A team of mathematicians from all over the world had come together to write a research paper explaining an ingenious new family of shapes: one which solved a long-standing question that had stumped mathematicians for decades, while being pleasingly simple and elegant. The shapes, which were discovered by a retired print technician from Yorkshire, provide an answer to the question “Can there be an aperiodic monotile?”

Don’t Make Me Repeat Myself

When you mention tilings, most people will think of a regular repeating pattern of tiles on a wall. Mathematically, we consider tilings to be on an infinite plane, going on forever in all directions, and there is an important property of tilings that concerns whether a tiling repeats, called periodicity.

A periodic tiling is one which, if shifted across or down, gives the same pattern. For example, shifting a tiling by squares across or down by the side length of one square would give a tiling which matches up the outlines of the original set of tiles exactly.

If we wanted to break this, we could take an infinite tiling of squares and cut a random set of the tiles in half horizontally or vertically, giving two rectangles where there was previously a square. Assuming we picked our cuts randomly, this tiling could never be slid across or down to match itself again, and would be technically classed as a non-periodic tiling – it does not have a repeating pattern, or a translational symmetry.

It turns out that it is possible to design tiles, or sets of tiles, which are not just capable of non-periodic tilings, but in fact require them. Such a tile set is called aperiodic – it can only be used to produce a non-periodic tiling, and such tilings will contain as large a region as you like which has no repeats. Such tile sets produce beautiful non-repeating designs, but as you might imagine, they are a bit hard to find, and it is even harder to prove this aperiodic property.

Aperiodic tilings are of particular interest to physicists, as they are related to quasicrystals – structures found in certain minerals and chemical compounds, which exhibit this same non-periodic behaviour. Prior to this connection being found, work on aperiodic tilings was considered to be more recreational than proper research, and was often undertaken by amateur mathematicians such as Robert Ammann. But from the 1970s, physicists started to take an interest.

Penrose to the Occasion

The most famous type of aperiodic tiling is the Penrose tiles. Designed by physicist Roger Penrose, there are various versions of it out there but the most famous is a tiling by two rhombuses, one wide and one narrower. The particular dimensions of the rhombuses are related to the Golden ratio, and the angles at the corners are all related to pentagons. These tiles can be used to produce beautiful non-periodic tilings of the plane – but only if you use them correctly.

The Penrose rhombs themselves are fundamentally not aperiodic: if I wanted to, I could arrange the two rhombuses into a periodic tiling (below left). But if we apply certain rules to the way the rhombuses are allowed to combine – for example, we are not allowed to put two together so they form a parallelogram – we can force them to be aperiodic. The easiest way to do this in practice is to mark the tiles so they must be matched up correctly, or add notches to the sides so they fit together like jigsaw pieces in the right way.

This tiling is periodic.

This seems dissatisfying – and up until fairly recently, all the attempts at aperiodic tile sets were disappointing in some aspect. Several variations on Penrose tile sets exist, all of which need some kind of matching rules to prevent them tiling periodically. It is also annoying that you need more than one type of tile to cover the plane: a single tile with this property would be called a monotile, and while examples of aperiodic monotiles were known, they have so far been made up of multiple disconnected pieces that form one ‘tile’, like the Socolar-Taylor tile.

• Prompt
Answer these about the tilings passage above:
1. Who discovered the new family of shapes?
2. What two tiles make up the most famous version of the Penrose tiling?
3. What structures, found in certain minerals and chemical compounds, are aperiodic tilings related to?

• Collected data
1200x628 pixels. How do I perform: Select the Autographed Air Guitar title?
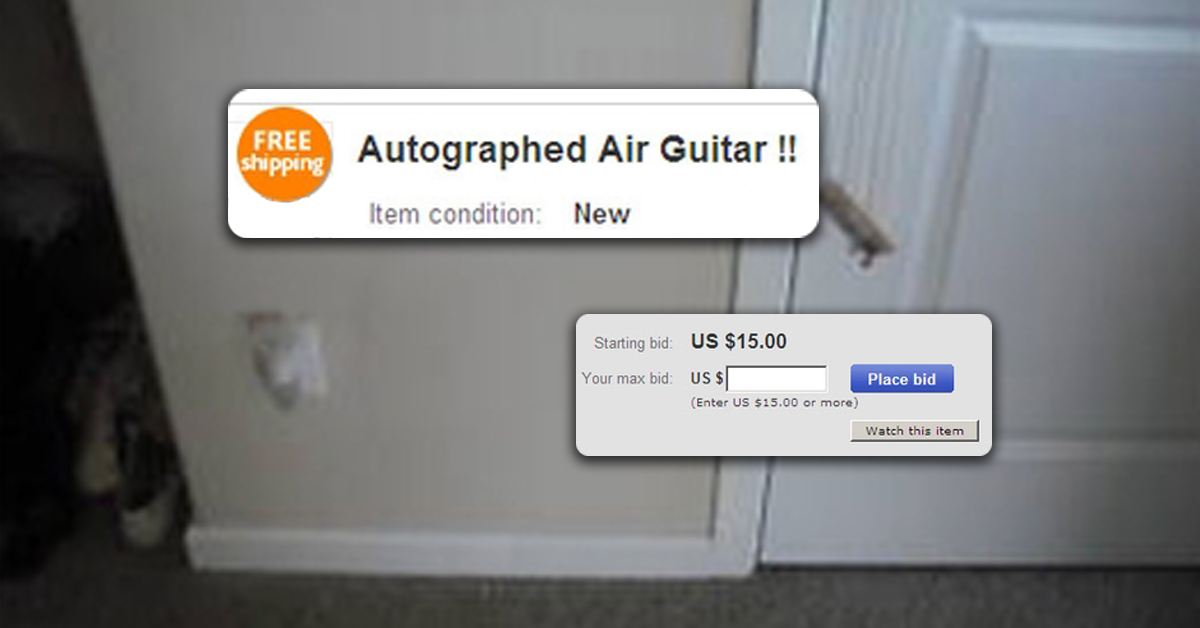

• Output for this exercise
1. A retired print technician from Yorkshire.
2. Two rhombuses, one wide and one narrower.
3. Quasicrystals.